Jim Demar is the special agent in charge of the Boston Field Office.

“Unfortunately, it will give a life to something.” He spreads fig preserves on half a muffin, which he offers to me. “She could be put on administrative leave with pay, which wouldn’t be the worst thing if it gives her time to get her head straight, maybe get her moved and let her start fresh.”

“Where?”

“I’m going to recommend Louisville, Kentucky, where she’s from. A new office there, a great facility and lots of opportunity. Maybe the Joint Terrorism Task Force or the Intelligence Fusion Center or foreign counterintelligence or public corruption.”

“Whatever gets her mind off of you,” I reply.
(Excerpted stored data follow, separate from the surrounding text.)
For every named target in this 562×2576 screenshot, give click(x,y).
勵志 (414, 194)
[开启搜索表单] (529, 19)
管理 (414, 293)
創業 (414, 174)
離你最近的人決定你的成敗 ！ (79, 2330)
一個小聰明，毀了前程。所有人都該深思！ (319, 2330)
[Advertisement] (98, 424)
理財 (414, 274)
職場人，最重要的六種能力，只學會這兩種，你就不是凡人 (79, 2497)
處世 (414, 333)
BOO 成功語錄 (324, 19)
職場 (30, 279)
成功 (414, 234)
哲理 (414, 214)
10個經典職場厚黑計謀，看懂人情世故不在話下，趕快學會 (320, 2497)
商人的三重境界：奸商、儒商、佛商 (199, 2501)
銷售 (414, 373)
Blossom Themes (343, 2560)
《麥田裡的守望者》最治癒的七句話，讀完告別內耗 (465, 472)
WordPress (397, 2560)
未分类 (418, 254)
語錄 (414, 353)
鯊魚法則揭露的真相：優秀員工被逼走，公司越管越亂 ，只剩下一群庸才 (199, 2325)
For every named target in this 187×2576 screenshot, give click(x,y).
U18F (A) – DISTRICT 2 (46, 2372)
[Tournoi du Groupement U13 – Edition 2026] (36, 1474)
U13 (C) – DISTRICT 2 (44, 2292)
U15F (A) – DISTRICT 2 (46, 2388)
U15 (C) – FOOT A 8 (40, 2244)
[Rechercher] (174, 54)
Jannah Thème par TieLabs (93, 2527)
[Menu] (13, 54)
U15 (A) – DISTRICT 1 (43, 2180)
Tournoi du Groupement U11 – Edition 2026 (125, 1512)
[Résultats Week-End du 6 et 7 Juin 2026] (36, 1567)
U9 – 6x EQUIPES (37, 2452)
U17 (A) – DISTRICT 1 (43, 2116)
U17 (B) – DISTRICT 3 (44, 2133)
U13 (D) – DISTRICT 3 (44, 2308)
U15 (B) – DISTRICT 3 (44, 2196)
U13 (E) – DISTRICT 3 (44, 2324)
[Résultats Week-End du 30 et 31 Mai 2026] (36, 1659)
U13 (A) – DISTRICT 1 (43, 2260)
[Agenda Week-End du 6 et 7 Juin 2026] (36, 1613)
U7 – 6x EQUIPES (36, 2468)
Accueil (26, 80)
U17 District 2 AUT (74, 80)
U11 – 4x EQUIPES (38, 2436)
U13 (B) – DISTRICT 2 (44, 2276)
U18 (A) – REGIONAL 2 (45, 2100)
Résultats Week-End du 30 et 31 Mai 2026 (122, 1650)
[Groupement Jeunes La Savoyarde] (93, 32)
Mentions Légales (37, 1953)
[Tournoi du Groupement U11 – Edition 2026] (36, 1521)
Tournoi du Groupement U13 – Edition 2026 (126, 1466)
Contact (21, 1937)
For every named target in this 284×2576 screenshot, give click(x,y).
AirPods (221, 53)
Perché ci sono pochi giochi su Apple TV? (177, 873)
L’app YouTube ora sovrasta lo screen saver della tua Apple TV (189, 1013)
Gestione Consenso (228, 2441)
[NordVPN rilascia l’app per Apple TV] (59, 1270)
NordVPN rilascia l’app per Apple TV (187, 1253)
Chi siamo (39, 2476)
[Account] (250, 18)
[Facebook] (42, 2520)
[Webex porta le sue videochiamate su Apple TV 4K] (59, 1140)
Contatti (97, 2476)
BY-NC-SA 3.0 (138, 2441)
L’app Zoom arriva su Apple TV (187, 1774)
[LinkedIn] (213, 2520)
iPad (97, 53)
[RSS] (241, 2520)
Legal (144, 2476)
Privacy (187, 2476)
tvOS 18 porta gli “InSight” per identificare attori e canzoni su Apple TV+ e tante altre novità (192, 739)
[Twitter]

“I’m sure she’ll be fine. It’s just not a good fit for her around here.”

•   •   •

I think about that as I drive back to the CFC, not a good fit, and yet Douglas Burke’s problem has nothing to do with Boston and everything to do with Benton. He’s being naïve, and it concerns me, and I contemplate how strange it might seem to almost anyone that my husband the profiler can be thick, downright dense. I’ve never been in this exact predicament. I’ve never had to deal with someone obsessed with my husband quite to this degree, and he doesn’t see it the way I do. Douglas Burke is dangerous to herself and I’m not sure to whom else.

twenty-eight

I PULL IN BEHIND MY BUILDING AND CAN DETERMINE BY the cars in the lot the key people who are here, the ones I will need. Luke and Anne, and Ernie, George and Cybil, and I notice Toby’s pickup truck. He’s on call tonight and is supposed to be off today. His red Tacoma is parked in an Investigation space next to the white Tahoe I was in yesterday, and I think of what Lucy said when we talked at one a.m.